Sickle Cell Disease: Diagnosis

Prenatal screening is possible through chorionic villous sampling if the fetus is at risk for SCD. Other tests may be routinely available in the near future.

Universal newborn screening by electrophoresis (or other diagnostic testing) is performed in all states. Sickle cell anemia is indicated by the presence of fetal hemoglobin (hemoglobin F) and hemoglobin S, and an absence of hemoglobin A.

Electrophoretic findings for sickle cell anemia are:

• Hemoglobin S at 85% to 98% (normally 0%).
• Hemoglobin A at 0% (normally 95%-98%).
• Hemoglobin F at 5% to 15% (normally 0.8%-2.0%).

Additional findings are likely to include a normochromic, normocytic anemia, reticulocytosis, and sickle cells (and other abnormal findings including polychromasia) visible on peripheral blood smear.

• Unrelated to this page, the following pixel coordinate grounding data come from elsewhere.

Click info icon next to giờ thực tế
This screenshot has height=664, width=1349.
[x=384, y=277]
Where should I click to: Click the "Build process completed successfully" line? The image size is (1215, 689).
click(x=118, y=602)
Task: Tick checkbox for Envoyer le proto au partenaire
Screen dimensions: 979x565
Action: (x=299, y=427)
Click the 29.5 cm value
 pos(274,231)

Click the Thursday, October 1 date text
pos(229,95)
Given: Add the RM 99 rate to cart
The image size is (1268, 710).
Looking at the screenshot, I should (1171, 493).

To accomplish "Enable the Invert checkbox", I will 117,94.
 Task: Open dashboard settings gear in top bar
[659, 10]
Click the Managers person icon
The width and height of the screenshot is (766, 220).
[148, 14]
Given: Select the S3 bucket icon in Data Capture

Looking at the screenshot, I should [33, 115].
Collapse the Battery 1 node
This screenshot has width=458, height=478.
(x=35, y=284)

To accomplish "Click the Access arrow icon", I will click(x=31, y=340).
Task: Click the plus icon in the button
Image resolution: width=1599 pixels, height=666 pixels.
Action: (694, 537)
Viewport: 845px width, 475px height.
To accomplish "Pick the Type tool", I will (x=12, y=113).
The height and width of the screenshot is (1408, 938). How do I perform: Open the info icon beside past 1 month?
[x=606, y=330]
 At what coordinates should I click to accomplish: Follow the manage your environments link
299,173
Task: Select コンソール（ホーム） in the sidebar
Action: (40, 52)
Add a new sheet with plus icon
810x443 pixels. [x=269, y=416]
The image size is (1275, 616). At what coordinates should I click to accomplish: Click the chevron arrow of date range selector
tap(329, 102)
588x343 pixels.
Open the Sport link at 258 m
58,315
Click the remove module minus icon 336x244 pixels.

Other findings consistent with hemolysis may also be present.

Subsequent to diagnosis, patients should undergo periodic testing, which includes complete blood count (CBC), iron studies, liver function tests, and tests of renal function, such as urinalysis, blood urea nitrogen (BUN), and creatinine. These data can be compared with those assessed during exacerbations to guide medical management.